[Source records — start]
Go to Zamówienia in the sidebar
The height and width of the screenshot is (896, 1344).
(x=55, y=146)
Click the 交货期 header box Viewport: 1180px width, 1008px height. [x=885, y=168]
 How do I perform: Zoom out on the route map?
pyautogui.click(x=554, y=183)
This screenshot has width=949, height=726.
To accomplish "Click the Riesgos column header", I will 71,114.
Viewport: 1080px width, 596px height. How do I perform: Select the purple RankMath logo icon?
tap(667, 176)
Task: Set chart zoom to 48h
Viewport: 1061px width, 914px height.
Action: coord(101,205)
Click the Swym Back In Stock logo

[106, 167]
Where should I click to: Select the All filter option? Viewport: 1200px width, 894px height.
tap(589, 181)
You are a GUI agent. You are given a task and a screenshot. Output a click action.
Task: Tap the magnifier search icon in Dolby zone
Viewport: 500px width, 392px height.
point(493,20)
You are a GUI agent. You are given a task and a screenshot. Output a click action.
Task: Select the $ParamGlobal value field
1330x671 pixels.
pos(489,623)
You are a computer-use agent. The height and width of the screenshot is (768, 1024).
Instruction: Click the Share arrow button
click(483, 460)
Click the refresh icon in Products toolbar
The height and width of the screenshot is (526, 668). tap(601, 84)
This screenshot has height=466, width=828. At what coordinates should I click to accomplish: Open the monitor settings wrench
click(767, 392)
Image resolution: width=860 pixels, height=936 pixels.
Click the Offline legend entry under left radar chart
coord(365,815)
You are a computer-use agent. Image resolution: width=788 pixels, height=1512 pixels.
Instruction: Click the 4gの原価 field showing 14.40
[Source records — finish]
Exercise requirements
Write the data out once more. Keep every word the same.

Result of this task
Go to Zamówienia in the sidebar
The height and width of the screenshot is (896, 1344).
(x=55, y=146)
Click the 交货期 header box Viewport: 1180px width, 1008px height. [x=885, y=168]
 How do I perform: Zoom out on the route map?
pyautogui.click(x=554, y=183)
This screenshot has width=949, height=726.
To accomplish "Click the Riesgos column header", I will 71,114.
Viewport: 1080px width, 596px height. How do I perform: Select the purple RankMath logo icon?
tap(667, 176)
Task: Set chart zoom to 48h
Viewport: 1061px width, 914px height.
Action: coord(101,205)
Click the Swym Back In Stock logo

[106, 167]
Where should I click to: Select the All filter option? Viewport: 1200px width, 894px height.
tap(589, 181)
You are a GUI agent. You are given a task and a screenshot. Output a click action.
Task: Tap the magnifier search icon in Dolby zone
Viewport: 500px width, 392px height.
point(493,20)
You are a GUI agent. You are given a task and a screenshot. Output a click action.
Task: Select the $ParamGlobal value field
1330x671 pixels.
pos(489,623)
You are a computer-use agent. The height and width of the screenshot is (768, 1024).
Instruction: Click the Share arrow button
click(483, 460)
Click the refresh icon in Products toolbar
The height and width of the screenshot is (526, 668). tap(601, 84)
This screenshot has height=466, width=828. At what coordinates should I click to accomplish: Open the monitor settings wrench
click(767, 392)
Image resolution: width=860 pixels, height=936 pixels.
Click the Offline legend entry under left radar chart
coord(365,815)
You are a computer-use agent. Image resolution: width=788 pixels, height=1512 pixels.
Instruction: Click the 4gの原価 field showing 14.40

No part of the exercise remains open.